Paradise Bakery & Café
- Formerly: Cookie Muncher's Paradise
- Industry: Bakery, Café
- Founded: 1976; 49 years ago
- Founder: Daniel Patterson
- Services: Soups, salads, sandwiches, baked goods
- Parent: Panera Bread
- Website: paradisebakery.com

= Paradise Bakery & Café =

Arizona based casual restaurant chain

Paradise Bakery & Café is a Scottsdale, Arizona-based chain of bakery–café quick casual restaurants predominantly located in the western and southwestern United States. It was independently established in 1976; as of 2009, it is wholly owned by Panera Bread.
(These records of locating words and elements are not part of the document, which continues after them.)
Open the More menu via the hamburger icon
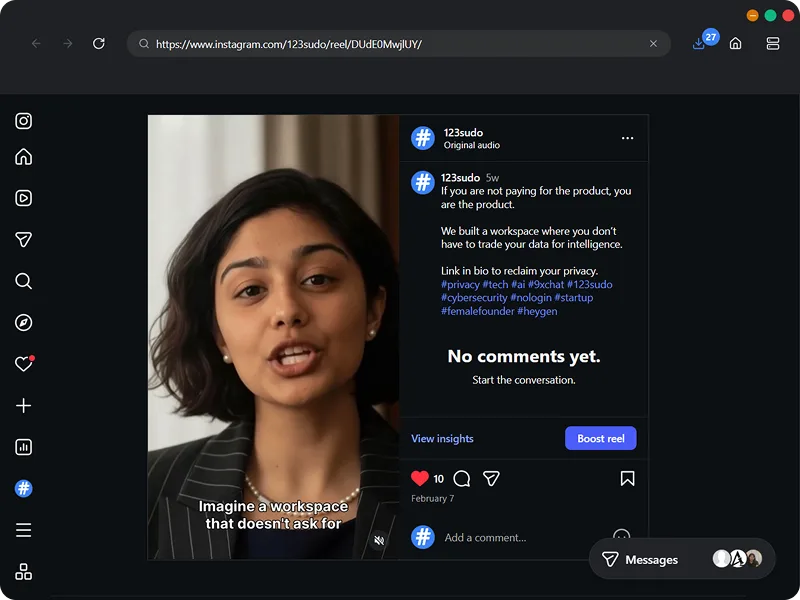Viewport: 800px width, 600px height. 24,530
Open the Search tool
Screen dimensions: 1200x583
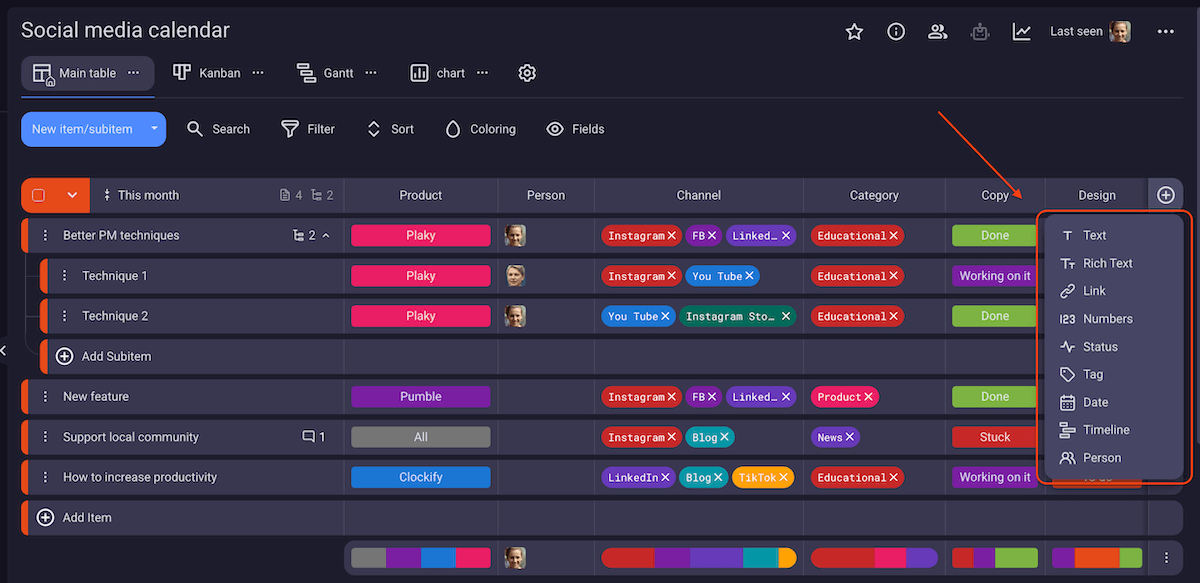coord(218,129)
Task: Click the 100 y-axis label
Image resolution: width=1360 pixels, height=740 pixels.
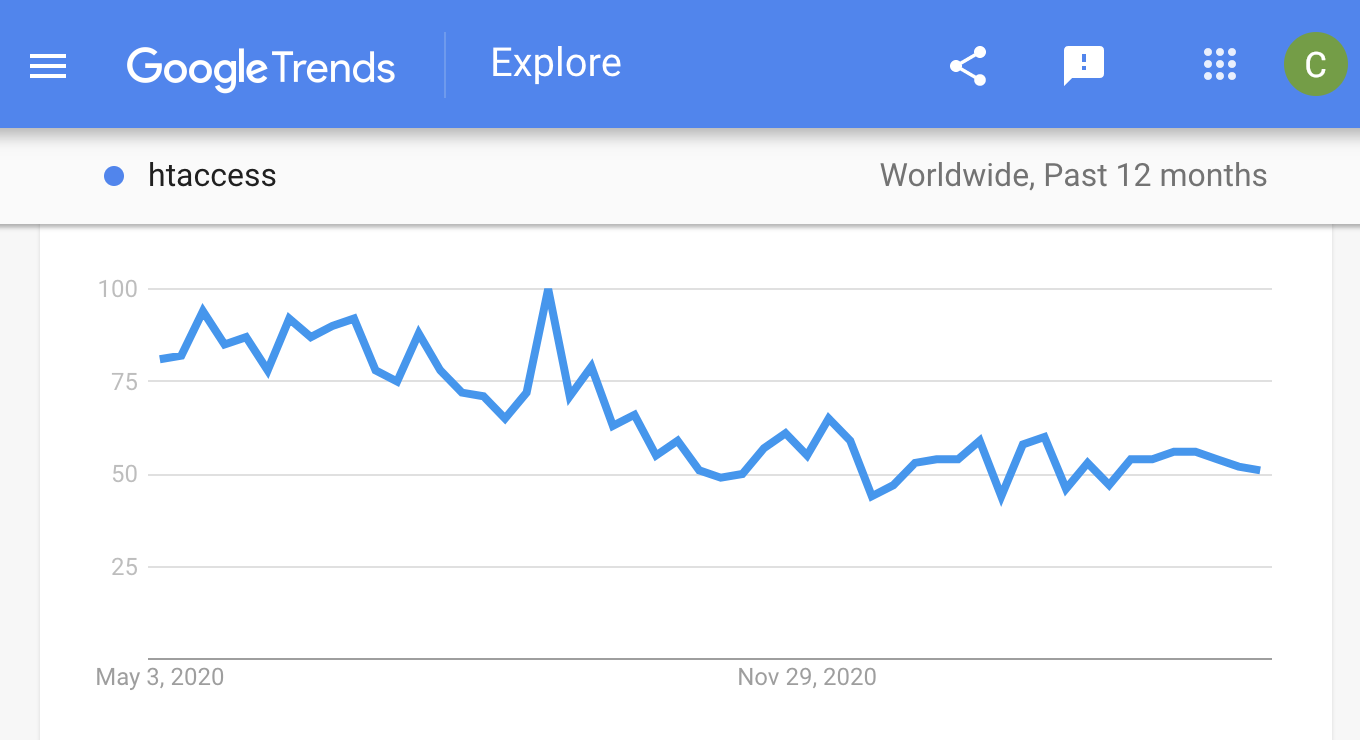Action: 117,289
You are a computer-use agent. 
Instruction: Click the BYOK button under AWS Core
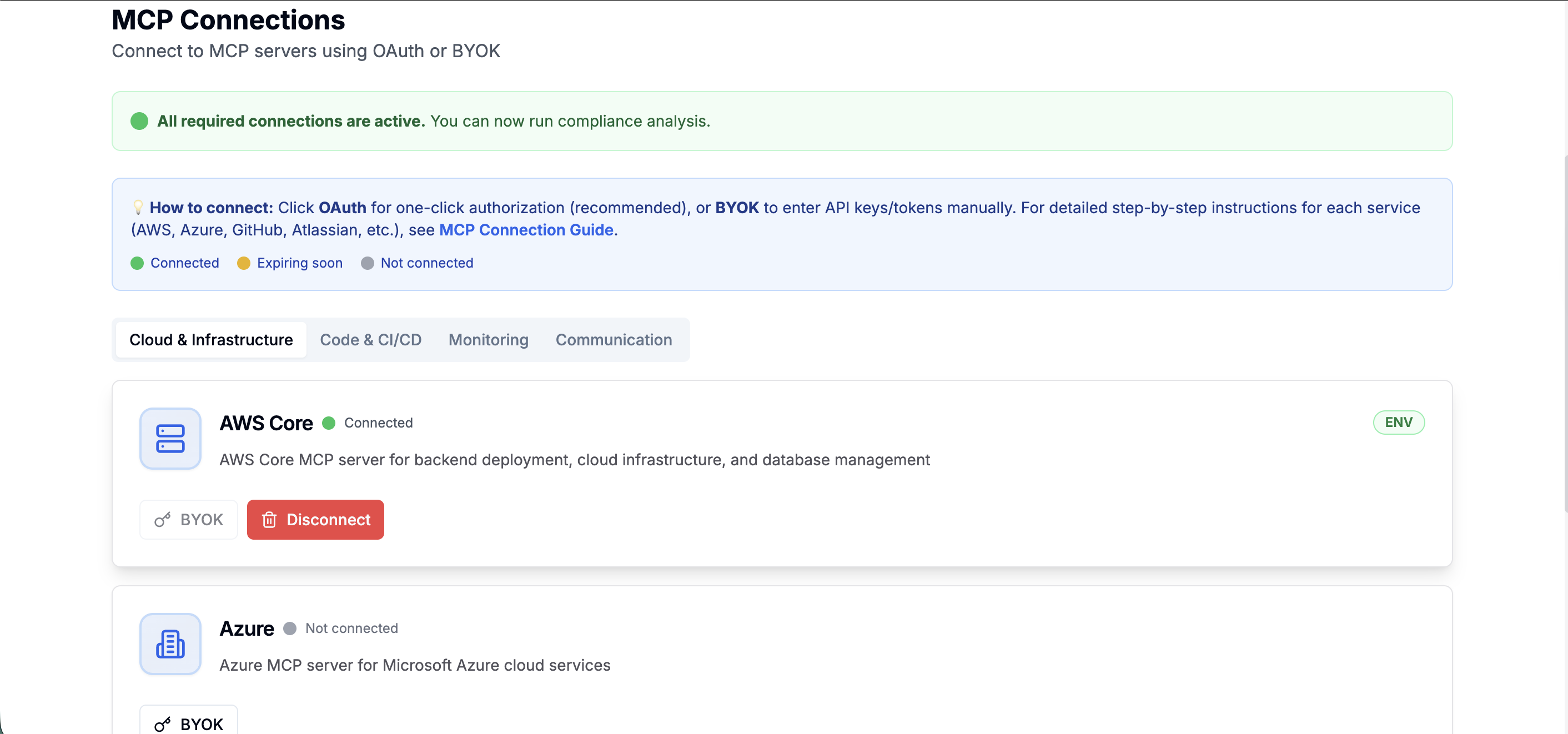pos(189,519)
In 2012, it operated 60 stores in 9 states. As of 2025, the locations left are in Dallas, Texas and Gretna, Nebraska.

==History==
The chain was established in Long Beach, California, in 1976 by Daniel Patterson. At the time it was known as Cookie Muncher's Paradise and exclusively sold cookies, muffins, and lemonade. By 1979, it had expanded its product portfolio to include sandwiches, soups, salads, and other bakery items.

In February 2007, a majority stake in the chain was purchased by Panera, which later bought out the remainder of the company in 2009. In 2016, the majority of Paradise Bakeries (excluding locations in food courts) were converted to Panera Bread restaurants. In 2012, Mark and Daniel Patterson still owned and operated one Paradise Bakery in Aspen, Colorado. As of 2025, the only locations left are in Dallas, Texas and Gretna, Nebraska.